Monday, March 31, 2014

If You Had Kids: A "Say What?" Post

It has been a while since I broached the "Say What?" category on my blog. I'm not sure why that is. Maybe I am worried about coming across the wrong way, being perceived as snarky and rude. Please know that is never my intention. My goal is to simply bring awareness that some of the things we say (even without intentional malice) bring a lot of pain to those around us.

So today I wanted to address something that is said to me with decent regularity, and usually by people I do not personally know. There are a few forms this phrase usually comes in, and here they are:

"Well, you would understand if you had kids."

"I mean if you had kids, you would know."

"You must not have kids."

And the one that hurts the most:

"You'll understand when you have a family."

So often, these things are said with a laughing and conspiratorial tone, as if we are all in on an inside joke together. And I know that those who have said this (or some other variation) have done so without malicious intentions.

I want to take a minute to talk with you, candidly, about what I hear when people say these things to me.

"Well, you would understand if you had kids." 
"I mean, if you had kids, you would know." 

I hear that, because we do not have kids, I don't count. I don't know how hard life is. I couldn't possibly relate to you. Because I am childless. My heart drops every time someone says this to me. I don't know how to respond. Because, they are right. I don't understand what it is like to have kids. But I want to. I want to give up sleeping through the night, to change diapers, to rock my kids to sleep, to make meals that end up mostly on the table and placemats, to do endless cycles of laundry, to baby talk and miss adult conversation. I want to understand. And when I am reminded that I don't, I feel like somehow I just don't measure up. Like I am not a real woman because I don't understand what it's like to have kids.

"You must not have kids." 

I hear that there is something about me (maybe a brand on my forehead; ha!) that shouts, "Hey! I don't have children!" This has been said to me several times, but one instance stands out the most. This was said to me once by another teacher. Not someone I even work with, but someone who was looking over my shoulder at a professional development meeting while I was organizing some papers I had been editing for my students. She asked to see them and when she saw my commentary on them, "You must not have kids" was her very loud response. I totally froze. I had no idea what to say. I don't think she meant anything by it, but it felt like she did. I MUST not have kids? Must not? I just offered up a weak smile and shook my head, acknowledging the lack of pitter patter of little feet on my floors. Wearing that truth like a badge of shame. 

"You'll understand when you have a family." 

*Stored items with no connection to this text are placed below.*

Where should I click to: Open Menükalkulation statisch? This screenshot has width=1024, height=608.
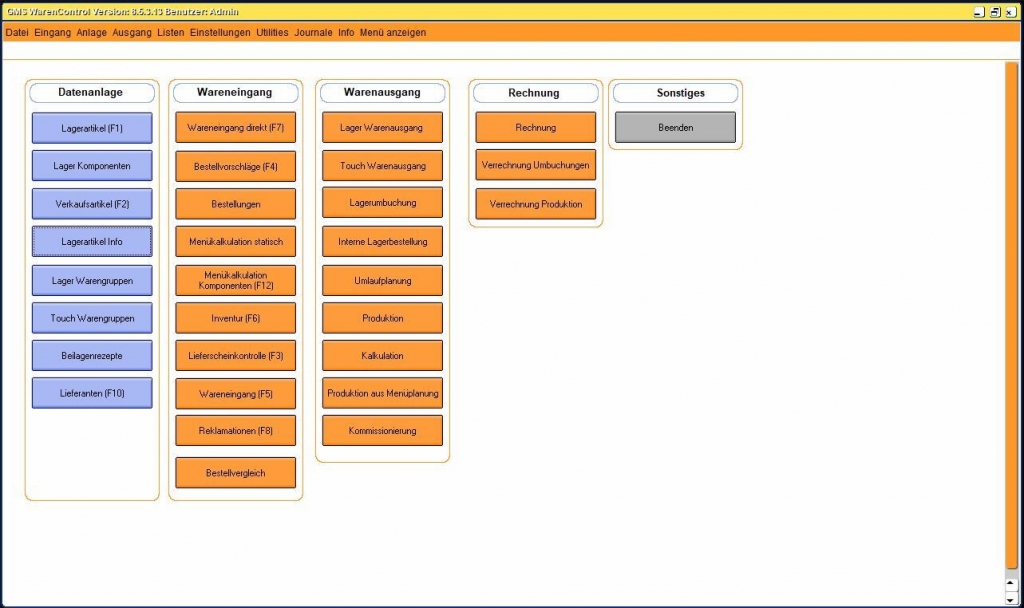235,241
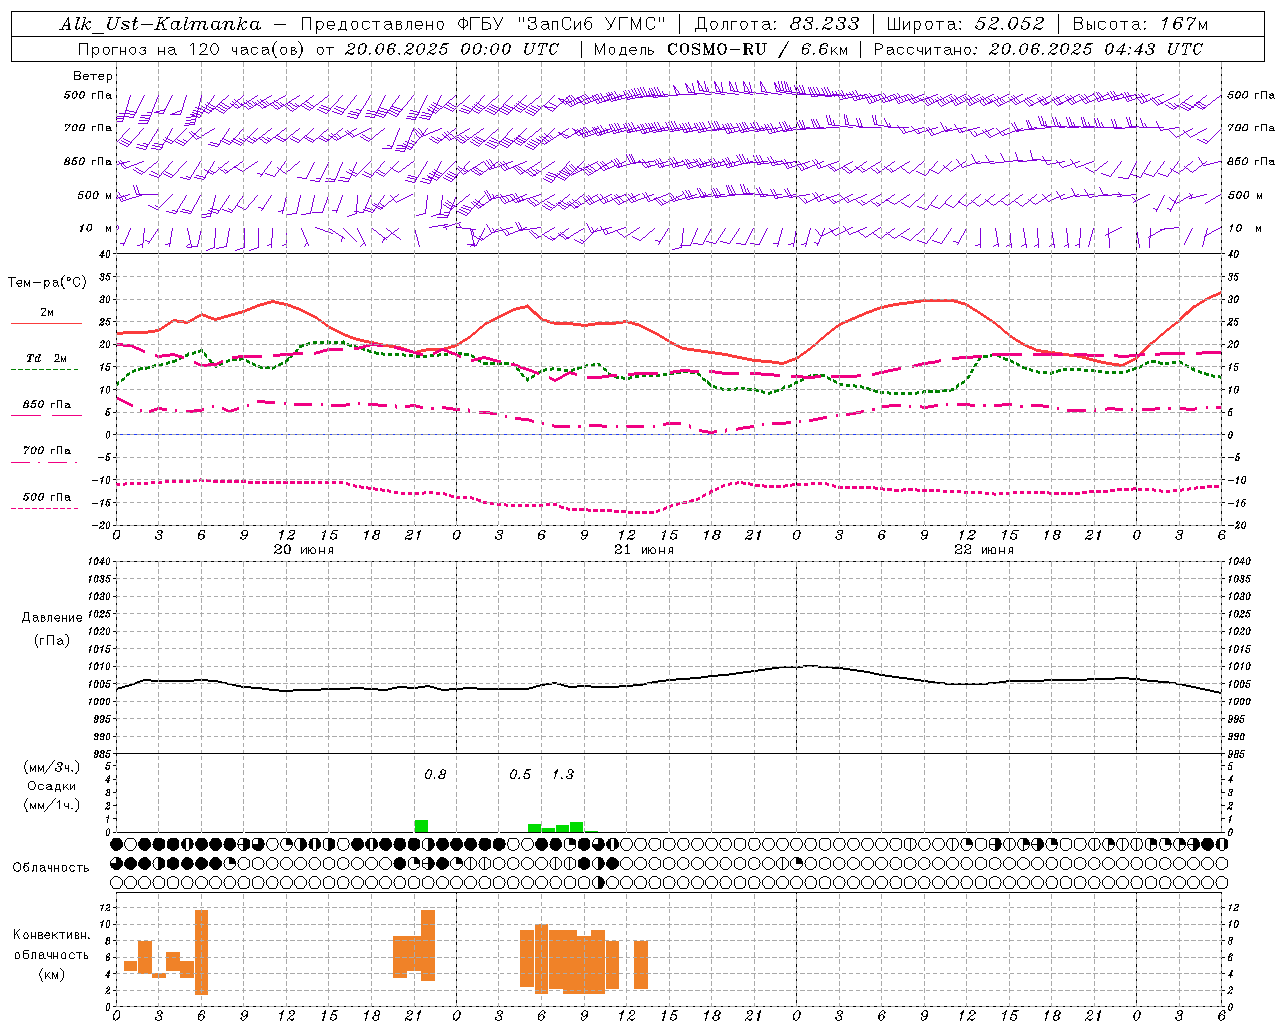Viewport: 1280px width, 1024px height.
Task: Click the 0.8 precipitation value label
Action: click(x=435, y=775)
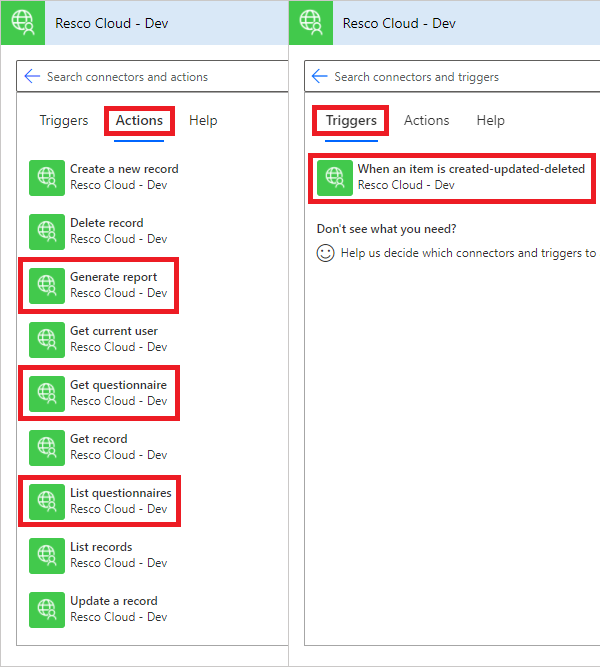Click the smiley feedback icon

325,253
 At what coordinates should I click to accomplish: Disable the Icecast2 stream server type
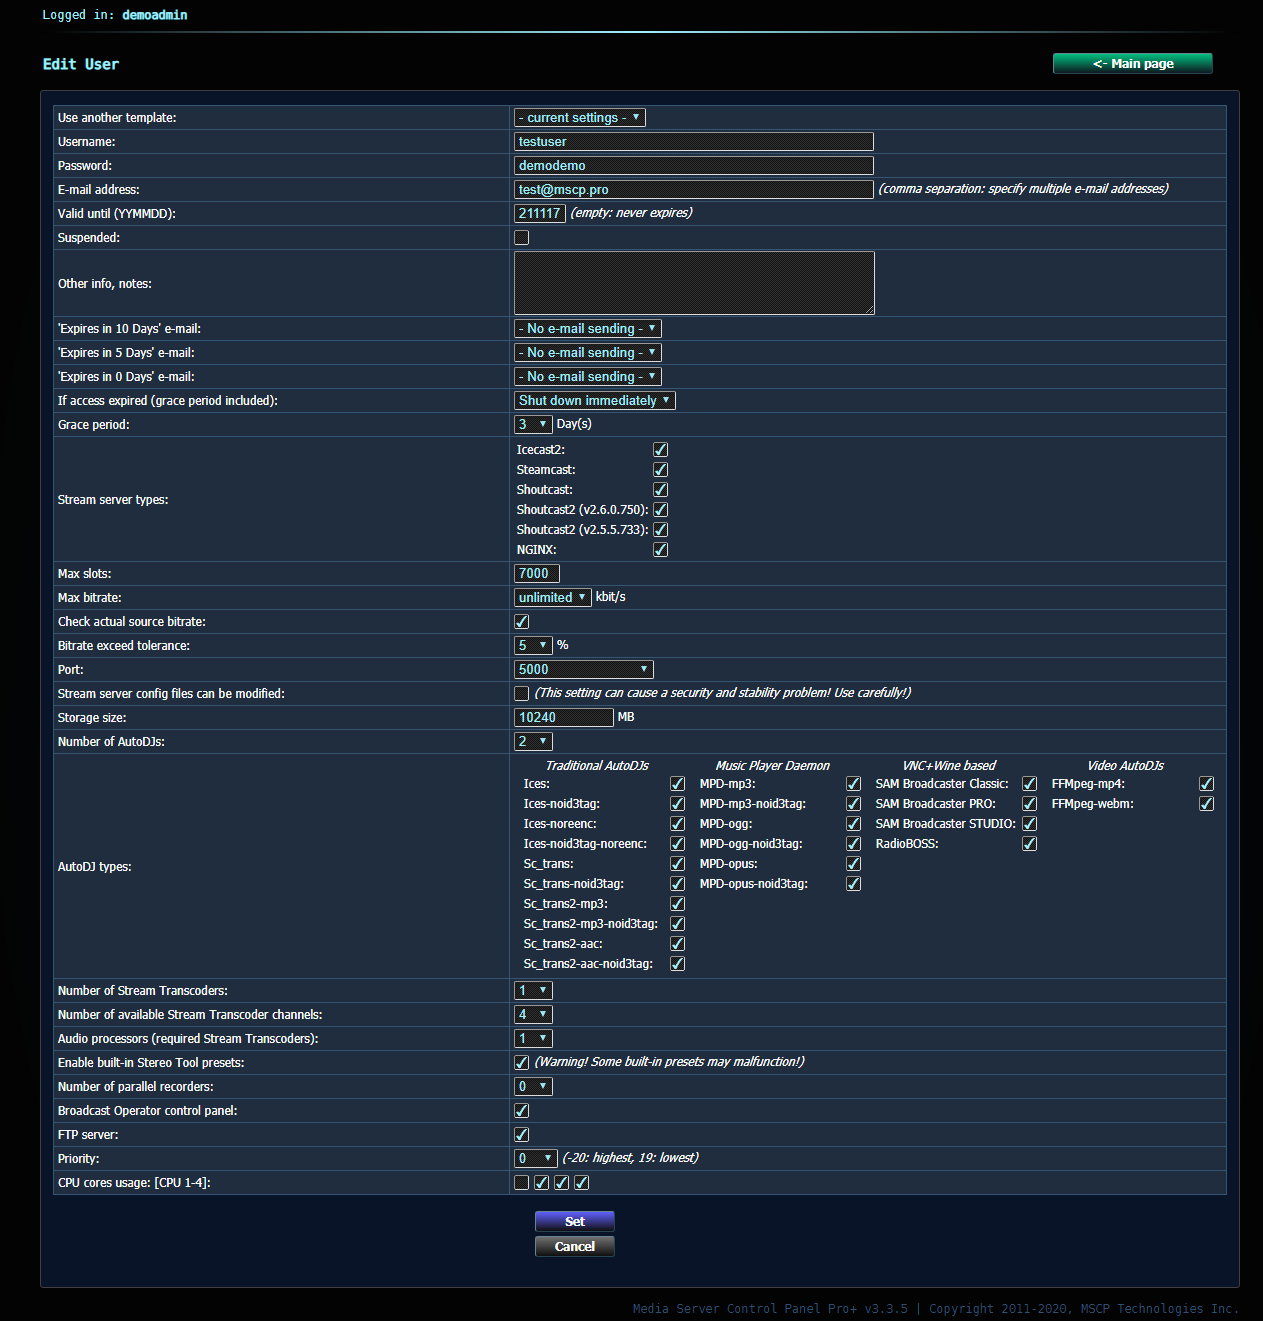tap(660, 449)
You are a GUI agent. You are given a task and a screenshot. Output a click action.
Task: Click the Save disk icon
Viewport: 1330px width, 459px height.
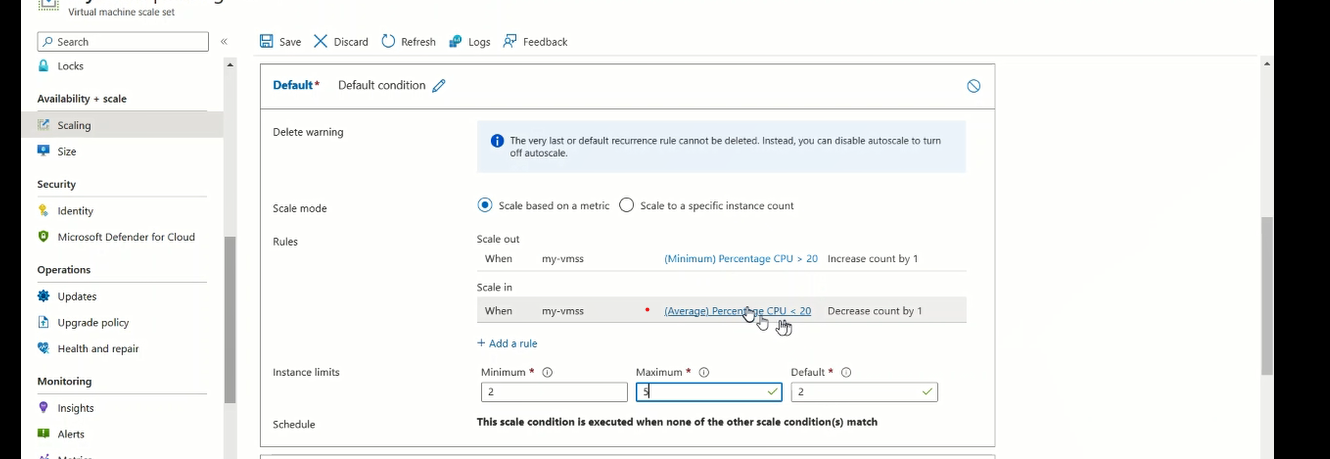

I hear that Adam doesn't count as my family because he is "just" my husband. I hear that I won't really have a family until we have children. This hurts more deeply than I can explain. My heart wants to shout, "But I DO have a family! I have the most wonderful husband. And I have parents and a sister and a dog that I love too much. They count!" I know what people mean when they say this. But that is not what I hear. This is one of the reasons I never call trying to have kids "starting a family." I know some people will think that I am picking over semantics, but these are real feelings, real implications. 

This is one of those posts for which I really wish you could hear my voice. I am not ranting and raving. I am not angry. My goal is to come from a place of love and gently encourage all of us (myself definitely included) to consider how our words might sound in the ears of those who hear them. Let us all resist the urge to say the first thing that comes to our minds, especially if it is exclusionary in nature. Instead, let's include and encourage those who need it. Let's reach out to those who are hurting.  

To those of you, and there are too many to count, who have gone out of your way to be sensitive to us during this difficult season of waiting to be matched with our little Ethiopian babe(s), I have to thank you from the bottom of my heart. You have not gone unnoticed.